Le Premier ministre, Alexander De Croo, s’est félicité mardi de l’accord conclu durant la nuit entre les partenaires sociaux. Le gouvernement fédéral va l’analyser et en discuter en son sein.

"Il est important que les partenaires sociaux soient en mesure de parvenir à un accord en ce moment économique important. La crise Corona a durement touché de nombreuses entreprises et employés. Les mois et années à venir seront marqués par la reprise économique. Dans le même temps, nous devons renouveler en profondeur notre économie et mieux protéger les personnes. Pour ce faire, nous avons besoin de partenaires sociaux capables de conclure des accords autour de la table de manière constructive et positive", a déclaré le Premier ministre.

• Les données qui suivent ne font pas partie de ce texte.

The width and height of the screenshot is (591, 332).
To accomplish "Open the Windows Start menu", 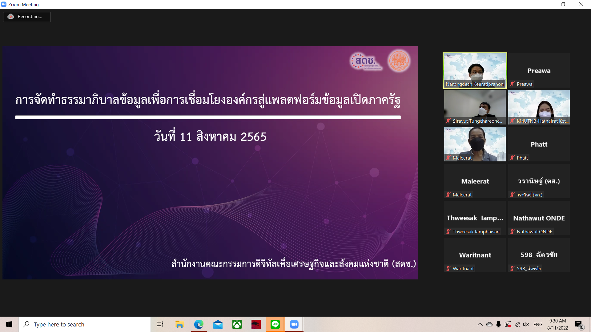I will click(x=9, y=324).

Des satisfactions dans les rangs patronaux

L’Union des classes moyennes a approuvé mardi à l’unanimité le projet d’accord social "équilibré et bienvenu" a-t-elle indiqué. "Cet accord pérennise le modèle belge de concertation et comporte un engagement de paix sociale", commente l’organisation patronale. "Quant au contenu, il ménage les intérêts des uns et des autres."

L’augmentation du salaire minimum se fera sans surcoût excessif pour les employeurs, grâce à l’intervention promise par le gouvernement, salue ainsi l’UCM. De plus, une comparaison sera faite avec le salaire minimum en Allemagne pour préserver la compétitivité. Moyennant quoi, le pouvoir d’achat pourra augmenter et soutenir la consommation, sans crainte d’effets négatifs sur l’emploi, ajoute l’Union des classes moyennes.

Cette dernière relève l’absence de coûts supplémentaires pour les employeurs concernés par l’harmonisation des pensions complémentaires entre ouvriers et employés, qui sera effective au 1er janvier 2030. Elle pointe aussi le peu de changements relatifs à l’accès à la prépension (RCC).

"Il sera possible de passer à mi-temps à 55 ans au lieu de 57 ans, ce qui est de nature à favoriser le maintien au travail", espère l’organisation. Enfin, l’UCM se réjouit de la flexibilité en termes d’heures supplémentaires. Pour cette année et 2022, le plafond de 120 heures sera porté à 240 pour l’ensemble des entreprises, sans limitation de secteur. Le nombre d’heures bénéficiant d’un régime fiscal préférentiel sera de 180 au lieu de 130, rappelle la fédération patronale, qualifiant la mesure d'"oxygène" pour les PME en cette période de relance.

Des critiques, aussi…

Au nord du pays, le Voka, l’organisation patronale flamande dit pouvoir se retrouver dans cet "accord interprofessionnel équilibré" mais souligne toutefois que "des réformes structurelles restent nécessaires".

"Désormais, toute l’énergie peut aller à la relance de notre économie. Toutefois, des réformes radicales du marché du travail restent nécessaires pour contrecarrer les tensions sur le marché du travail. Sans personnel suffisant, il n’y aura pas de véritable reprise", prévient l’administrateur délégué Hans Maertens.